1 Introduction

Three Gorges Reservoir (TGR), the largest reservoir in the world with a total area of 380,000 km2, has received attention due to its significant “reservoir effect,” associated human and industrial development activities, and potential effects of these activities on environmental health. Even with many studies focusing on organic matter (OM) sources and compositions in TGR and the Changjiang River continuum, OM source characterization of the sediments is rare (e.g. Wu et al. 2016). In order to better understand the regional carbon cycle and the severity of environmental changes in this system, a multi-tracer concept was applied using bulk total organic carbon (TOC), δ13C, and molecular biomarkers to assess natural and anthropogenic sources of OM in the TGR environment.

**AVAILABLE DATA**
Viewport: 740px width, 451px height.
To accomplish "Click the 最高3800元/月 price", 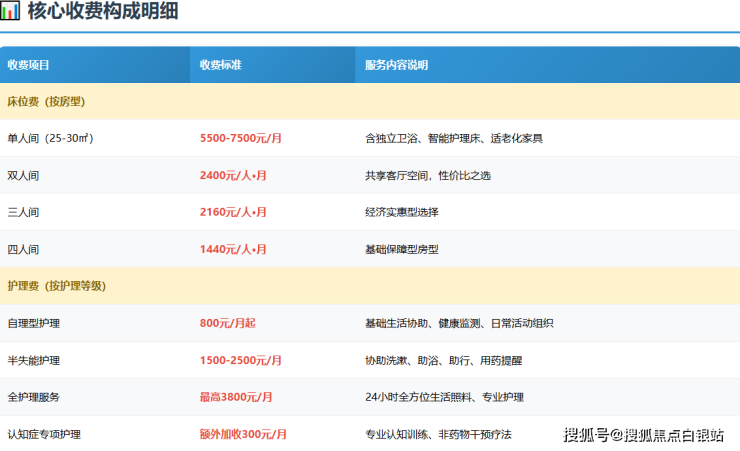I will pos(236,397).
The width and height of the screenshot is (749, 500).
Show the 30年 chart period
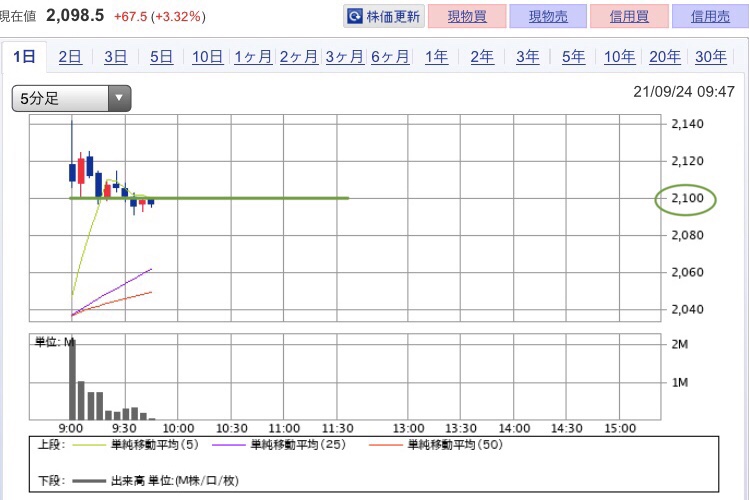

**WRITTEN REQUEST 1**
In the Three Gorges Reservoir introduction, which three measures make up the multi-tracer concept?
**WRITTEN REQUEST 2**
Using the Three Gorges Reservoir introduction, explain why a multi-tracer concept was applied to the sediments.
**WRITTEN REQUEST 3**
Resume the Three Gorges Reservoir introduction, picking up after its last sentence.

**WRITTEN ANSWER 1**
Bulk total organic carbon (TOC), δ13C, and molecular biomarkers.

**WRITTEN ANSWER 2**
The approach was meant to give a better understanding of the regional carbon cycle and of how severe the environmental changes in the system are. It does this by assessing the natural and anthropogenic sources of organic matter in the reservoir. Such source characterization of the sediments had rarely been done, even though many studies have examined organic matter in the reservoir and along the Changjiang River.

**WRITTEN ANSWER 3**
2 Samples and methods

In this study, typical surface sediments were collected from the main stream along a west-to-east gradient of decreasing topography, and a typical branch stream near the dam (Fig. 1). Surface sediments (0–2 cm) were analyzed for bulk TOC and total nitrogen (TN) contents, and δ13Corg. Lignin phenols and lipid biomarkers (saturated and aromatic hydrocarbons, alcohols, fatty acids, steroids, triterpenoids, etc.) were analyzed using an Agilent 5977A mass spectrometer coupled with an Agilent 7890 gas chromatograph following methods described previously (He et al. 2014, 2015a, b; Cui et al. 2017).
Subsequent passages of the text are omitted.